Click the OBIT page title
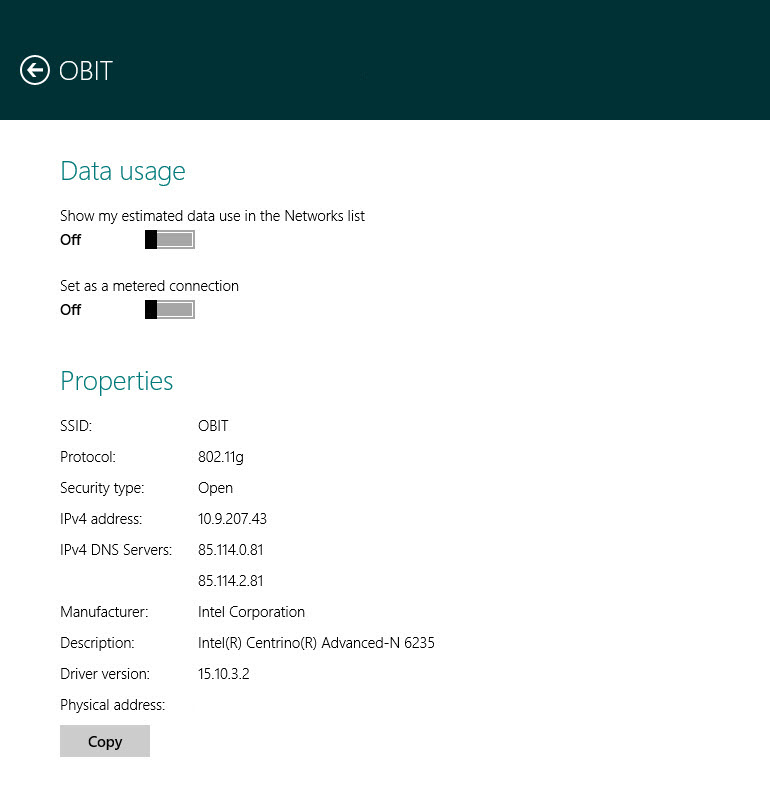The image size is (770, 808). click(86, 71)
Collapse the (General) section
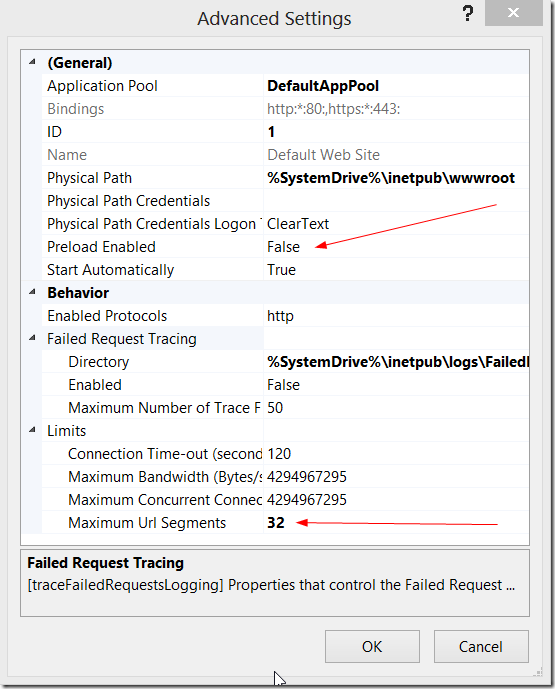 [32, 62]
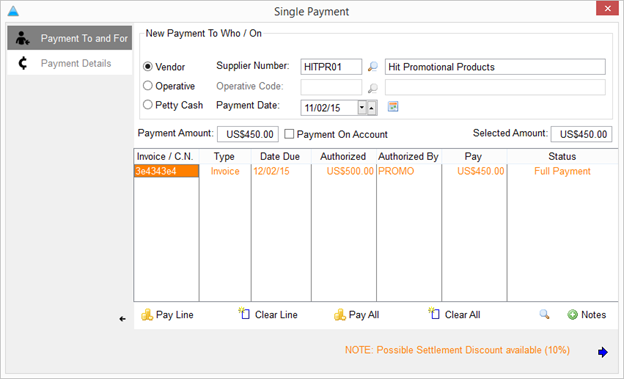Select the Vendor radio button
The height and width of the screenshot is (379, 624).
(x=148, y=66)
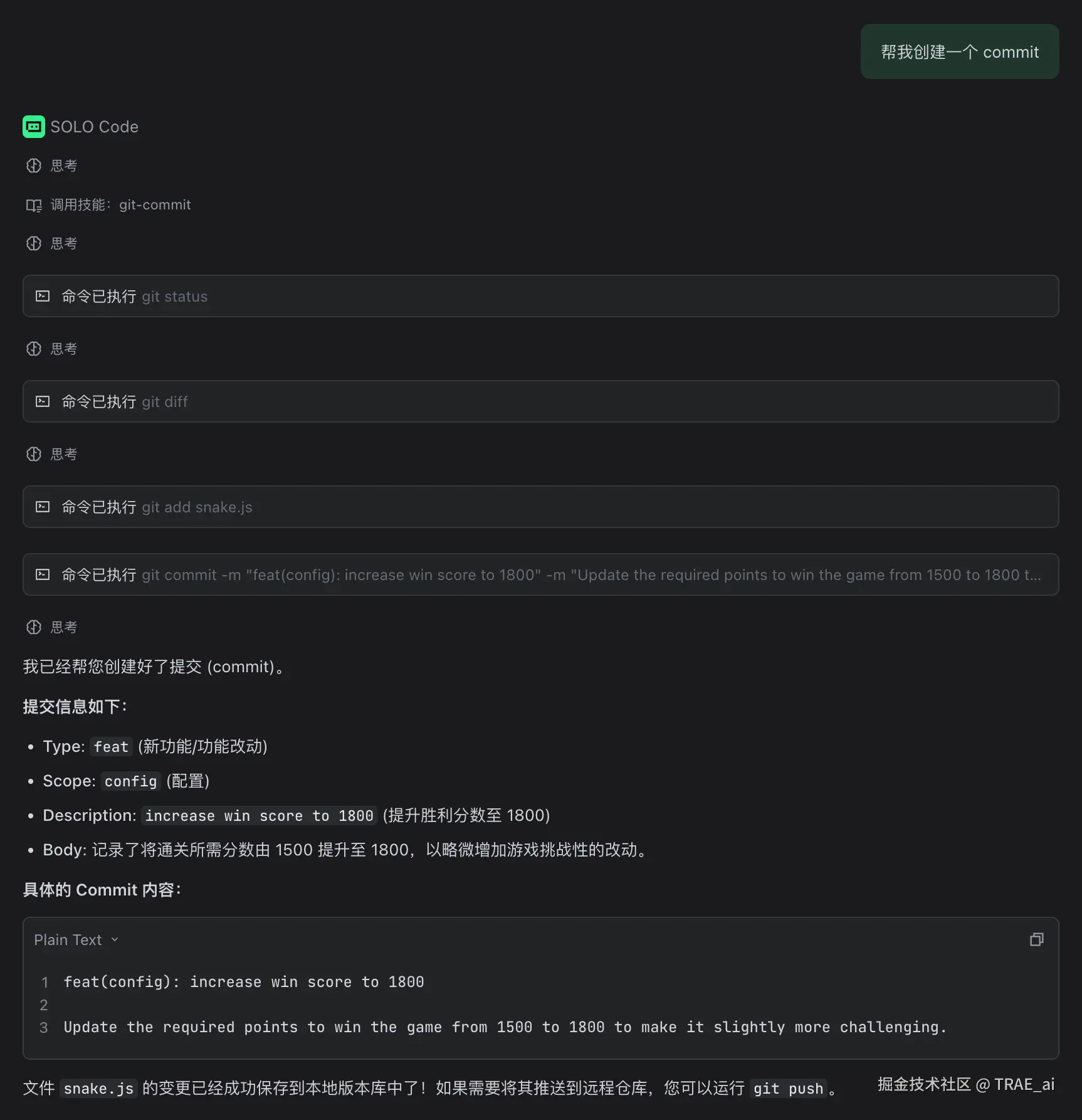1082x1120 pixels.
Task: Expand the third 思考 thinking section
Action: tap(63, 349)
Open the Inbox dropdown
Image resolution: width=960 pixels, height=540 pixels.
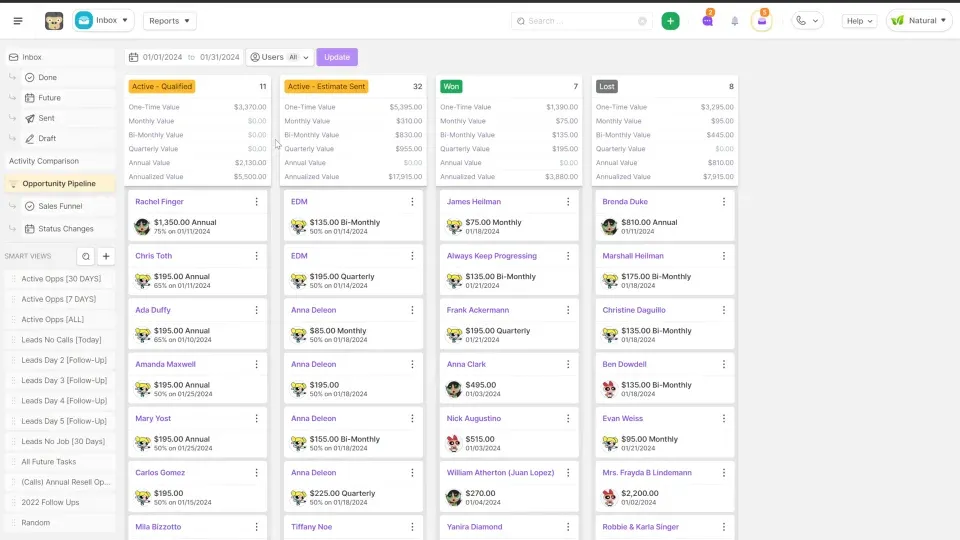(104, 20)
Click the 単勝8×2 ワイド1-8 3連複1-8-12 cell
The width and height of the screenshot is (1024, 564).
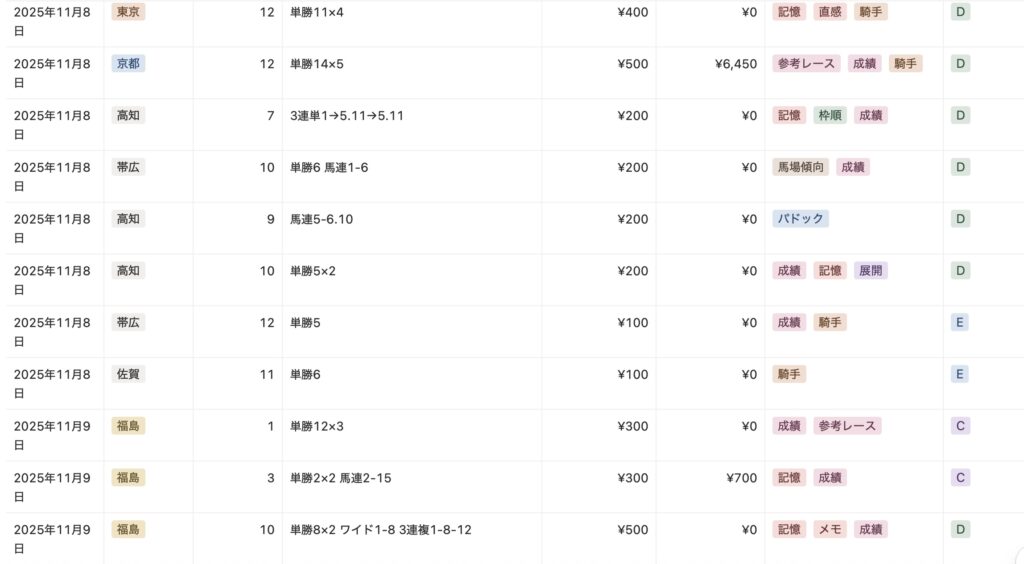click(380, 530)
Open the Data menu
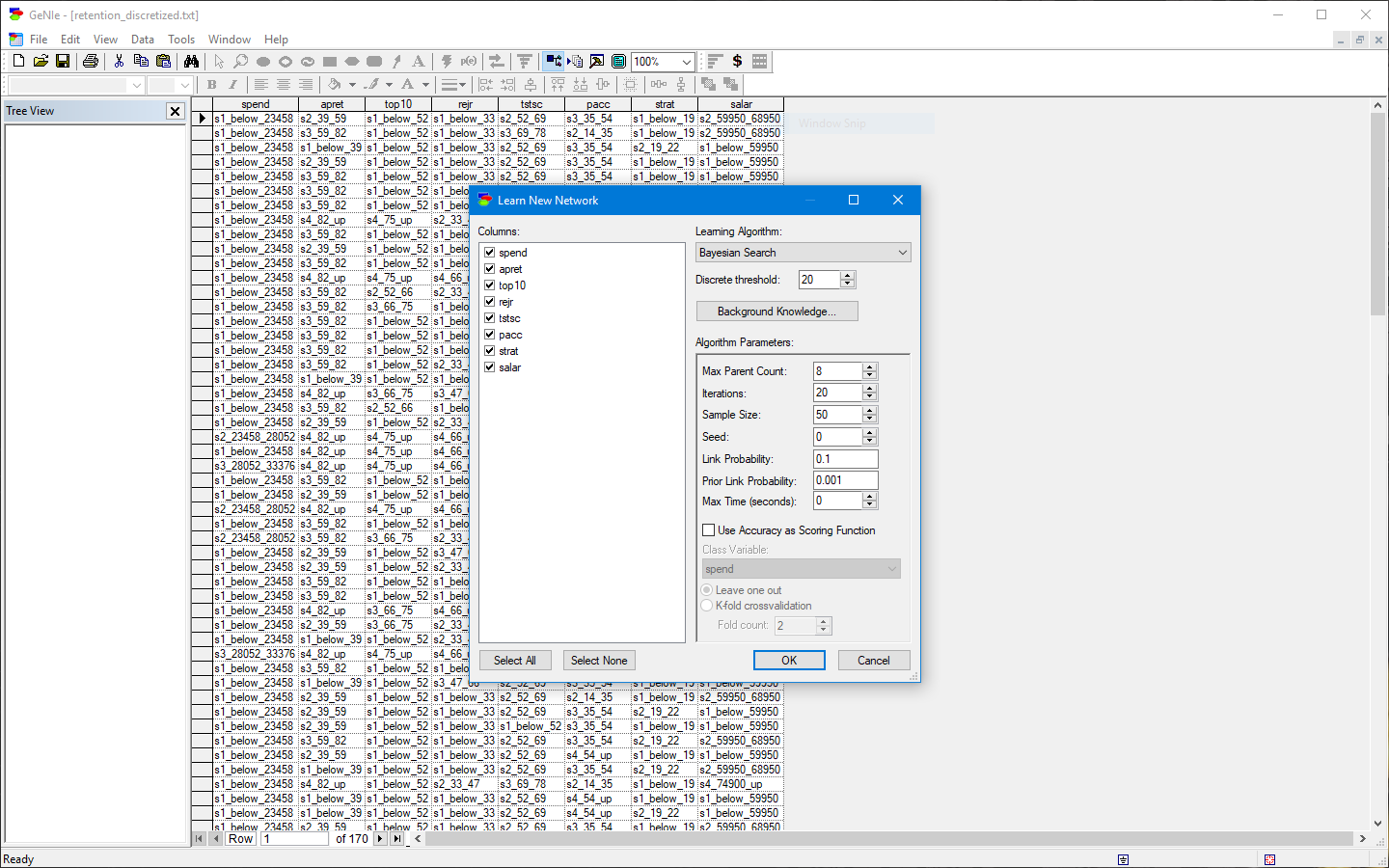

::::

Out of the records above, pull each line containing the word "Open".

Open the Inbox dropdown
Open the Data menu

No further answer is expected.